(WHAT YOU HAVE TO DO) Give the lines below as a numbered list, from the line holding "Image resolution: width=782" through the line holding "[x=168, y=698]", inclusive, and leave out any blank lines.

(PROVIDED DATA)
━━━━━━
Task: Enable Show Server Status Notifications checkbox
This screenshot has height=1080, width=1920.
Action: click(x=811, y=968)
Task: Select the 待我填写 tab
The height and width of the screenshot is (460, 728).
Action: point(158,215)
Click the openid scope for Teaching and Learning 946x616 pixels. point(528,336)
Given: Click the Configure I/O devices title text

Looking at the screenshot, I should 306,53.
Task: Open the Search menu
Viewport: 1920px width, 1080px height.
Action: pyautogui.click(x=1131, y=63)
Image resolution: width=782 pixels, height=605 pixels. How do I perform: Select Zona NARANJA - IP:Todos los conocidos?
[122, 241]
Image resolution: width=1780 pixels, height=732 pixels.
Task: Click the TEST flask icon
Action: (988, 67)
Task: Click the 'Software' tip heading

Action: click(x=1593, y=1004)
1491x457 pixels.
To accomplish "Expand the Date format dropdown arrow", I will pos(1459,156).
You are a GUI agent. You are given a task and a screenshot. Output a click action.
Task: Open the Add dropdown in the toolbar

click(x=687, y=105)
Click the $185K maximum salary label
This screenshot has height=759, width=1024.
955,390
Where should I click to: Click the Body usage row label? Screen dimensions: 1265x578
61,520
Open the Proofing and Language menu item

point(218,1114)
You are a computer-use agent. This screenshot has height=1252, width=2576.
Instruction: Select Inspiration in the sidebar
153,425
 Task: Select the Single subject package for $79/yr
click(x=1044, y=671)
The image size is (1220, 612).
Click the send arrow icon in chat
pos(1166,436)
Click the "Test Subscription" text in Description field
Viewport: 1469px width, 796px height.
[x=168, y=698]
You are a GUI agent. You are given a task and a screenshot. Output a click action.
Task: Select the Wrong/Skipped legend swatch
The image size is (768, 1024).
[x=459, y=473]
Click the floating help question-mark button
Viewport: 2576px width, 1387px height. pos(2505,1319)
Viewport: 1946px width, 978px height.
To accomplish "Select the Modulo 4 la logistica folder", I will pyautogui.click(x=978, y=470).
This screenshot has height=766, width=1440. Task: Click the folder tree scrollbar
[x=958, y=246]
━━━━━━
(RESULT BELOW)
1. Image resolution: width=782 pixels, height=605 pixels. How do I perform: Select Zona NARANJA - IP:Todos los conocidos?
2. [122, 241]
3. Image resolution: width=1780 pixels, height=732 pixels.
4. Task: Click the TEST flask icon
5. Action: (988, 67)
6. Task: Click the 'Software' tip heading
7. Action: click(x=1593, y=1004)
8. 1491x457 pixels.
9. To accomplish "Expand the Date format dropdown arrow", I will pos(1459,156).
10. You are a GUI agent. You are given a task and a screenshot. Output a click action.
11. Task: Open the Add dropdown in the toolbar
12. click(x=687, y=105)
13. Click the $185K maximum salary label
14. This screenshot has height=759, width=1024.
15. 955,390
16. Where should I click to: Click the Body usage row label? Screen dimensions: 1265x578
17. 61,520
18. Open the Proofing and Language menu item
19. point(218,1114)
20. You are a computer-use agent. This screenshot has height=1252, width=2576.
21. Instruction: Select Inspiration in the sidebar
22. 153,425
23.  Task: Select the Single subject package for $79/yr
24. click(x=1044, y=671)
25. The image size is (1220, 612).
26. Click the send arrow icon in chat
27. pos(1166,436)
28. Click the "Test Subscription" text in Description field
29. Viewport: 1469px width, 796px height.
30. [x=168, y=698]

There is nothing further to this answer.